(AVAILABLE DATA begins)

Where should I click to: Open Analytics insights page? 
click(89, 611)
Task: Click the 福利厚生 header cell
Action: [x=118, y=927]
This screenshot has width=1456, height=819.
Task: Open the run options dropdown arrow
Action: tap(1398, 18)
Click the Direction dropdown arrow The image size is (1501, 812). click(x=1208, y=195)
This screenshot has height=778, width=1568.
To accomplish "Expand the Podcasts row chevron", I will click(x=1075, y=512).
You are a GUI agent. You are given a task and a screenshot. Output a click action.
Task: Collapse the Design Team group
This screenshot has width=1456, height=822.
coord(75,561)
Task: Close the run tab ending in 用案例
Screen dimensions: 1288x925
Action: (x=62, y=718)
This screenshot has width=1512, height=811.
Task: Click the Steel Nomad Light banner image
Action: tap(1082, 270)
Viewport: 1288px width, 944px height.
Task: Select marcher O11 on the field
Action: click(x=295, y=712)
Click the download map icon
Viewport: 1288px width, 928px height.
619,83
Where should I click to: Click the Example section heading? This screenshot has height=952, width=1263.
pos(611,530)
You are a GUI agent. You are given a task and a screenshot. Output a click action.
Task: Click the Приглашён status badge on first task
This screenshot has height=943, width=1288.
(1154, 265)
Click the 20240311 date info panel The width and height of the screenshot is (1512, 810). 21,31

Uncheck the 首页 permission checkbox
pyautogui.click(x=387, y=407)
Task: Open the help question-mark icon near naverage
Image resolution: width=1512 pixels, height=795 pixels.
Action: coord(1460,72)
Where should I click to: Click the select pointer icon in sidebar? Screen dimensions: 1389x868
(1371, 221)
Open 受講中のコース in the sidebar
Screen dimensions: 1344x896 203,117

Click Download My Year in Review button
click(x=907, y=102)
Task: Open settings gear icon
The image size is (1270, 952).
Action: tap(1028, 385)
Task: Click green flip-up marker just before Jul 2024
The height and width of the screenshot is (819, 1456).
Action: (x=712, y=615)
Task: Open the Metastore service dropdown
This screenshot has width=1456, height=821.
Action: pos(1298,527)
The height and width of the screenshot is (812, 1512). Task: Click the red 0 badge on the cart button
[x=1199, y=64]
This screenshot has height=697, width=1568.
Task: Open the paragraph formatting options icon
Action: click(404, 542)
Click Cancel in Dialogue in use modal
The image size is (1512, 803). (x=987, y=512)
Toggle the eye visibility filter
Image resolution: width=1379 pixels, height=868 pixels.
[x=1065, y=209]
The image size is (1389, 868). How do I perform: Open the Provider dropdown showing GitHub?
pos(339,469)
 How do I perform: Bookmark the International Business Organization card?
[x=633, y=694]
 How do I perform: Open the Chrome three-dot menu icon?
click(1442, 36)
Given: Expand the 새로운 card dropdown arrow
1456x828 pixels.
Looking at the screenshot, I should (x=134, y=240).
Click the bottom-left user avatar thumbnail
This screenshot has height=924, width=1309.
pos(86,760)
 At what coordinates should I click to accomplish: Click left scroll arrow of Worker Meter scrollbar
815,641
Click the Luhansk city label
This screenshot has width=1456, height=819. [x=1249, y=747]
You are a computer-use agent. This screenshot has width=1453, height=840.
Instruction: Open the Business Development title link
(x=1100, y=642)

(AVAILABLE DATA ends)

▶ [WHAT IS BEING ASKED]
Please output exactly the lines between the one holding "The image size is (1389, 868)." and the one holding "You are a computer-use" in the records above, inclusive, and nothing more.

▶ [ANSWER AREA]
The image size is (1389, 868). How do I perform: Open the Provider dropdown showing GitHub?
pos(339,469)
 How do I perform: Bookmark the International Business Organization card?
[x=633, y=694]
 How do I perform: Open the Chrome three-dot menu icon?
click(1442, 36)
Given: Expand the 새로운 card dropdown arrow
1456x828 pixels.
Looking at the screenshot, I should (x=134, y=240).
Click the bottom-left user avatar thumbnail
This screenshot has height=924, width=1309.
pos(86,760)
 At what coordinates should I click to accomplish: Click left scroll arrow of Worker Meter scrollbar
815,641
Click the Luhansk city label
This screenshot has width=1456, height=819. [x=1249, y=747]
You are a computer-use agent. This screenshot has width=1453, height=840.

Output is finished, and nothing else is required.